→ Prompt
A single number is the whole answer: the count of lines in these entries that hold "value".
Data to use below:
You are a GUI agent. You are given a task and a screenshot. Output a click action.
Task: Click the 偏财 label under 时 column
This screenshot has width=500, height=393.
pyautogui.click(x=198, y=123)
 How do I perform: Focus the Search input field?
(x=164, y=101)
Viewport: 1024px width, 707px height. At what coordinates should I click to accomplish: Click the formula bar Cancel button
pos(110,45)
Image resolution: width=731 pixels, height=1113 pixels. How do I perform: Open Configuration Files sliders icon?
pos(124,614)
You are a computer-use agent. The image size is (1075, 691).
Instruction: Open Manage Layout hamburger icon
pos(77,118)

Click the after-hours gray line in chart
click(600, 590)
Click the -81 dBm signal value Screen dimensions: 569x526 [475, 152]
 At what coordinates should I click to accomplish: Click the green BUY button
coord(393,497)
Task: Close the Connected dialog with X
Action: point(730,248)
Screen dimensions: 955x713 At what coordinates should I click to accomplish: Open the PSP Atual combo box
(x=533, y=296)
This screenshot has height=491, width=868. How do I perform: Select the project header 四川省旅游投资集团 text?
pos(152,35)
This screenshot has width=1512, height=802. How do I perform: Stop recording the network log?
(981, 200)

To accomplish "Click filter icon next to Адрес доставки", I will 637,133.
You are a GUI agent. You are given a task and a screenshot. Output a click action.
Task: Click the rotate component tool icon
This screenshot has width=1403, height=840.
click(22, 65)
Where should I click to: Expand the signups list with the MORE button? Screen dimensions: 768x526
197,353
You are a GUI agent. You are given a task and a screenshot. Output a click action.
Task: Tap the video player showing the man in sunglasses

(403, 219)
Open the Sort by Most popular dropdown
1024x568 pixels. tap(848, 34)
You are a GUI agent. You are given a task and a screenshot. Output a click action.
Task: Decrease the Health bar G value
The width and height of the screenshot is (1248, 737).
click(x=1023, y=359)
End of Data to use.
→ Solution to this exercise
2